Nach langer Verletzung ist der 33-jährige Thomas Haas wieder in Wimbledon dabei

Die tiefschwarze Wolkendecke war gerade aufgerissen über dem All England Club, als aus allen Ecken der Anlage Spieler und Trainer im Eiltempo zu den wenigen Plätzen rannten, die zum Training freigegeben sind. Das Londoner Wetter hatte sich in den vergangenen Tagen von seiner schlechtesten Seite gezeigt, so ist jede trockene Minute kostbar.
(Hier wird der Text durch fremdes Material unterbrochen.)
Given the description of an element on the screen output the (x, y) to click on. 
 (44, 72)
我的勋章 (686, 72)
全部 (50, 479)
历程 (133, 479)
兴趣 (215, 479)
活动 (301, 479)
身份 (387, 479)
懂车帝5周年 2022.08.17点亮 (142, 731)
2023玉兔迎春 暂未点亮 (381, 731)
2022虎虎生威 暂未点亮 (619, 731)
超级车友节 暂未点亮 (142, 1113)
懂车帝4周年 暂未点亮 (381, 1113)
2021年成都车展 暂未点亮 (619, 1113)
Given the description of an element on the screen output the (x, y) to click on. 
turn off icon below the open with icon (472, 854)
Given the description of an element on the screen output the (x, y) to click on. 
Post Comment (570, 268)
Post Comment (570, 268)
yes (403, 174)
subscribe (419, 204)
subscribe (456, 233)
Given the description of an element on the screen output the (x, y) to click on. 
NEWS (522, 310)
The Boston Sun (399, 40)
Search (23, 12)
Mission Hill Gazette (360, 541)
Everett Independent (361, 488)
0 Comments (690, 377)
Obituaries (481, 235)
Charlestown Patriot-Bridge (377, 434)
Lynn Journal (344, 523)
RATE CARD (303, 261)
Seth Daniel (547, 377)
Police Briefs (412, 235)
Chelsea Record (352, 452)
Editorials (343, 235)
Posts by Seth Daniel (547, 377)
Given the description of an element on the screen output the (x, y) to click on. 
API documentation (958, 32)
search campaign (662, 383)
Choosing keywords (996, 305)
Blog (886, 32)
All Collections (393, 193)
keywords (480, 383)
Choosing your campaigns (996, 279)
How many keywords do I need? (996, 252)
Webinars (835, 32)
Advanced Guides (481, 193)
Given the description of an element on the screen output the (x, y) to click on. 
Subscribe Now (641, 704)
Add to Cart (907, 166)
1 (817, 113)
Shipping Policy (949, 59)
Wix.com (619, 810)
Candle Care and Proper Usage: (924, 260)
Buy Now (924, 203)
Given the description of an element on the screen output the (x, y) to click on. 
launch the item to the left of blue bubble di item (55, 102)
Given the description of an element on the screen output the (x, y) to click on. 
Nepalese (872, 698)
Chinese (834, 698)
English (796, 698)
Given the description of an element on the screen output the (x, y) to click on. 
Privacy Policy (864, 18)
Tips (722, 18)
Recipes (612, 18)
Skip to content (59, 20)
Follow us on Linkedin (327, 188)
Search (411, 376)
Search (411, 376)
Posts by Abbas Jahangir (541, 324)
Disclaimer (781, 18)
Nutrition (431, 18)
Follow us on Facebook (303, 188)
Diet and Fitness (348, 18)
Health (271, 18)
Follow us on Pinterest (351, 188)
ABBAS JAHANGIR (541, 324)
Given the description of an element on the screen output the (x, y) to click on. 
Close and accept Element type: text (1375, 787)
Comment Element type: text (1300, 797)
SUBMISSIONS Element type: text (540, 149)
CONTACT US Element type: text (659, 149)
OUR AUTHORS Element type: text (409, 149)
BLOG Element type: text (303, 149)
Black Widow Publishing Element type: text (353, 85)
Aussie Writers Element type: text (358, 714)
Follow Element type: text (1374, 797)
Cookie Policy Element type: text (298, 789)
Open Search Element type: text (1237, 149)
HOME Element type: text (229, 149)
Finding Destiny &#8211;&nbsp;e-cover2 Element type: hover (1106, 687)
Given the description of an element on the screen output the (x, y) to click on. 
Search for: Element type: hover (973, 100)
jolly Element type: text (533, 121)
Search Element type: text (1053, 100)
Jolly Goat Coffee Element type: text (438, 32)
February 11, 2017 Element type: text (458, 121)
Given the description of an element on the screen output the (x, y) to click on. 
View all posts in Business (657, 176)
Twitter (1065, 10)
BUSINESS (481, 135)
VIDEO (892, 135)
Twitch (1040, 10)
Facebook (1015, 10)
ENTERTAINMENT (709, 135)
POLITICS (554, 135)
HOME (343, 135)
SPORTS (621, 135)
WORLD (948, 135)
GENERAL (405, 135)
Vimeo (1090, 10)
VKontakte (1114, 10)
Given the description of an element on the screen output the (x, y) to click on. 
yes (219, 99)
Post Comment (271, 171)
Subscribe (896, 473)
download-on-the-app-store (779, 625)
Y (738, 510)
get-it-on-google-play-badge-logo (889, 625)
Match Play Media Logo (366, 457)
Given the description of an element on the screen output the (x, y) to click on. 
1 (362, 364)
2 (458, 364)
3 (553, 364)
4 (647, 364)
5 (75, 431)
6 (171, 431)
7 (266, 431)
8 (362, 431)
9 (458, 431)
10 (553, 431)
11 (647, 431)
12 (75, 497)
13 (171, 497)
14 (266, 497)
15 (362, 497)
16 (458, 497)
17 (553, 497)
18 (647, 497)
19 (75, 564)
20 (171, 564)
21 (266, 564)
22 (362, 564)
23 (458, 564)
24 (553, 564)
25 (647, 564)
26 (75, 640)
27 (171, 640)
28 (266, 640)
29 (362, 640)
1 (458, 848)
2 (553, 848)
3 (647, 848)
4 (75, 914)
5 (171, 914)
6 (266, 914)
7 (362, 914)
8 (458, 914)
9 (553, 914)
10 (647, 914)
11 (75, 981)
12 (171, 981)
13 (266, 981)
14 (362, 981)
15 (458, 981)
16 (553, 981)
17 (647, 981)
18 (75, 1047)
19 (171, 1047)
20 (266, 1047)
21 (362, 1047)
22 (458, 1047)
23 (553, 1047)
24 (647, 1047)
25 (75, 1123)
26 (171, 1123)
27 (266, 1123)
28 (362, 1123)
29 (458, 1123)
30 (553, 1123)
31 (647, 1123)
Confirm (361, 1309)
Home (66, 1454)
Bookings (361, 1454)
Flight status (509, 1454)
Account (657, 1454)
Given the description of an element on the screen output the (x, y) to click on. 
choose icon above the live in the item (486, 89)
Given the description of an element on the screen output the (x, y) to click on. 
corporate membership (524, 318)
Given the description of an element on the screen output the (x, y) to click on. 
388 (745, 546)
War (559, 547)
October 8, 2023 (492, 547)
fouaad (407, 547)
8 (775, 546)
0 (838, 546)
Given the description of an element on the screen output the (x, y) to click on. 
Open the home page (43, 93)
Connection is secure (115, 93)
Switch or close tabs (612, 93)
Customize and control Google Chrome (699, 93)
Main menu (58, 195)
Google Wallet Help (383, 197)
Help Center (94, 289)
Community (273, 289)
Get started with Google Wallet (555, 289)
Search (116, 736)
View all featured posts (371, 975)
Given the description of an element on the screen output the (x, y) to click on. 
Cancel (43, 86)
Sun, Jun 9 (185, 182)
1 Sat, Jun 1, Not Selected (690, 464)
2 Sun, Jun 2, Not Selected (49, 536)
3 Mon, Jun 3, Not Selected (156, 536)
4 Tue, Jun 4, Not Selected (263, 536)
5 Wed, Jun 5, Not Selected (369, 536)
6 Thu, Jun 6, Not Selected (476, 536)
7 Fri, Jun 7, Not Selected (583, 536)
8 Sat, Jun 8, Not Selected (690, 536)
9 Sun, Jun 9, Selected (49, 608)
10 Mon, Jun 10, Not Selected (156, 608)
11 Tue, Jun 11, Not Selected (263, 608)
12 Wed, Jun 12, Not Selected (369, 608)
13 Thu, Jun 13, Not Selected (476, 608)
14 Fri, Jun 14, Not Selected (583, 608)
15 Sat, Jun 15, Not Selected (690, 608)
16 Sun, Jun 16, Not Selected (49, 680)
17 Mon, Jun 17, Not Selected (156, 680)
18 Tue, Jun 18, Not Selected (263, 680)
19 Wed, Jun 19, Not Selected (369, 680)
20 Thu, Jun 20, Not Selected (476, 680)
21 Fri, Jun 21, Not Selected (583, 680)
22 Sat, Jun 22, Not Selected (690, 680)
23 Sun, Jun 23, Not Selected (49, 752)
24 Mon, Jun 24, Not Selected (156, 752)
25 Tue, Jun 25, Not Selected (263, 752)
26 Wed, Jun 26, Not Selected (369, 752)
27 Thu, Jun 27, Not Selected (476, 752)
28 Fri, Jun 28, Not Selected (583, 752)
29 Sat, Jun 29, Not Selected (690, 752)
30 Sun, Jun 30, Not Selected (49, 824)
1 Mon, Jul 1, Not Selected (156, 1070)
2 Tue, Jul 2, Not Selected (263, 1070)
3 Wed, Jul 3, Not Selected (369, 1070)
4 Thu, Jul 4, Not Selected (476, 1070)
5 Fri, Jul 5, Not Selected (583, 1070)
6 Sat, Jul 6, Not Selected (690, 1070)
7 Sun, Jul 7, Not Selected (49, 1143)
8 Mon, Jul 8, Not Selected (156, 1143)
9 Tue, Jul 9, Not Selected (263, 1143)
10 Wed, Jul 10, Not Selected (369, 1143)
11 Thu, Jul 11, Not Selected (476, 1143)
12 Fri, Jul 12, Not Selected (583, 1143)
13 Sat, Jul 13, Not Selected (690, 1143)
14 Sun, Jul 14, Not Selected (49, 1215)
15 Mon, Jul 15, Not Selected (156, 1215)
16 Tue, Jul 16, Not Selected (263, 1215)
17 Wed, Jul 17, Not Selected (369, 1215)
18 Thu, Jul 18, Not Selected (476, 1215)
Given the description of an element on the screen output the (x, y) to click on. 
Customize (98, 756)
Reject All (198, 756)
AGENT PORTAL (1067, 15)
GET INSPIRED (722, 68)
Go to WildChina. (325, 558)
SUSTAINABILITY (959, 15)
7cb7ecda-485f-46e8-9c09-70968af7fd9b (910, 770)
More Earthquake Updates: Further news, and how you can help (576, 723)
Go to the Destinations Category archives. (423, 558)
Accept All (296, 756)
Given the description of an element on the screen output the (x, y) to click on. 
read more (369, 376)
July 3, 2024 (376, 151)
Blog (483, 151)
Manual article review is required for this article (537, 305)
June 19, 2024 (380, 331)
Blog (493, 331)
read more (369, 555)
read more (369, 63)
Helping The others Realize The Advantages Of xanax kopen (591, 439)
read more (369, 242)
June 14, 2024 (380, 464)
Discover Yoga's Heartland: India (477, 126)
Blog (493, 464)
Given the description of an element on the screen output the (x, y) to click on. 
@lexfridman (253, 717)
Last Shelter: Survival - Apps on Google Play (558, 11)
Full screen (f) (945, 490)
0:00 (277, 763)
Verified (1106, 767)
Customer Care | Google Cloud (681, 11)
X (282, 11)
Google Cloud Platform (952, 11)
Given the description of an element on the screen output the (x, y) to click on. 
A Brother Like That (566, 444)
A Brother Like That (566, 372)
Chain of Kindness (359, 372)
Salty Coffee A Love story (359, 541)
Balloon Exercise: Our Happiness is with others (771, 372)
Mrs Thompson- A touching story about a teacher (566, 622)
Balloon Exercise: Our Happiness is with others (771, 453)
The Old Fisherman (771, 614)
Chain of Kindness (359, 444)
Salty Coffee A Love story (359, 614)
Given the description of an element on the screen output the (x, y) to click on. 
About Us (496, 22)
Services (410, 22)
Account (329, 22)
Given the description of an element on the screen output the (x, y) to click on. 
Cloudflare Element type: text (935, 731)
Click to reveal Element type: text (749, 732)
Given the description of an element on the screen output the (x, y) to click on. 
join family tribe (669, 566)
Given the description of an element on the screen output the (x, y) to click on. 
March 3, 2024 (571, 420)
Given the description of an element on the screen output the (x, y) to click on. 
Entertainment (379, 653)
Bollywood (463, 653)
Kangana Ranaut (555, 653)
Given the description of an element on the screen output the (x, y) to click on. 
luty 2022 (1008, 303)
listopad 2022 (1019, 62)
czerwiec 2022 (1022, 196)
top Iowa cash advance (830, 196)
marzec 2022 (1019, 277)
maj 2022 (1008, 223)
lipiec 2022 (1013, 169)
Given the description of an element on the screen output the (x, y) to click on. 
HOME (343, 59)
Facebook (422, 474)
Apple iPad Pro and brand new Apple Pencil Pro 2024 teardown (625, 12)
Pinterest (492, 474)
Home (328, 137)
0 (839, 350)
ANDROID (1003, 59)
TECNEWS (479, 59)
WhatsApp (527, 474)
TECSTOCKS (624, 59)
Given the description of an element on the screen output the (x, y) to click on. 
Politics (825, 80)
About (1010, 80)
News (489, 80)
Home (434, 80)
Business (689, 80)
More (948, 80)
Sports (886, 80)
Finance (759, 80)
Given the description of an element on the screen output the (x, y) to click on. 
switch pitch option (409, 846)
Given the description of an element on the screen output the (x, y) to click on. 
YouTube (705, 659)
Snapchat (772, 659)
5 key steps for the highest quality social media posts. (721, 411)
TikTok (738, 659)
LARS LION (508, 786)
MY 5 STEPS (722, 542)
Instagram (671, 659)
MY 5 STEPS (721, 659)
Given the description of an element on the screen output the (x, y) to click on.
Auch Thomas Haas hatte das richtige Timing, vor allem aber den dienlichsten Partner für seine halbstündige Einheit. Denn einen besseren als Roger Federer, den sechsmaligen Wimbledon-Sieger, gibt es nicht. „Es ist immer toll mit Roger“, erzählte Haas begeistert, „wir albern auch herum und manchmal schaue ich mir einen Schlag von ihm an und denke nur: wow.“

Ähnlich erging es auch dem Schweizer Maestro, denn seinen Freund nach 15-monatiger Verletzungspause wieder auf dem Platz stehen zu sehen, ist für ihn eine kleine Sensation. „Ich war sehr überrascht, als Tommy sagte, er spiele erst seit einer Woche schmerzfrei“, sagte Federer, „aber wenn das länger so bleibt, hat er eine gute Chance, wieder unter die Top 20 zu kommen.“ Der Weg bis dahin ist weit, und ob er ihn bis zum Ende gehen kann, weiß Haas selbst nicht. „Ich bin einfach froh, überhaupt dabei zu sein“, betonte der 33-jährige Haas. An jenen Ort zurückzukehren, an dem er 2009 mit dem Halbfinaleinzug den größten Erfolg seiner zweiten Karrierehälfte schaffte, macht ihn auch etwas wehmütig. Denn fit genug, um ein Fünfsatzmatch zu überstehen, fühlt sich Haas inzwischen. Aber sechs oder gar sieben Partien beim wichtigsten Turnier der Welt durchzustehen, ist eine ganz andere Herausforderung. Eine, die sein Körper wohl nicht bestehen würde.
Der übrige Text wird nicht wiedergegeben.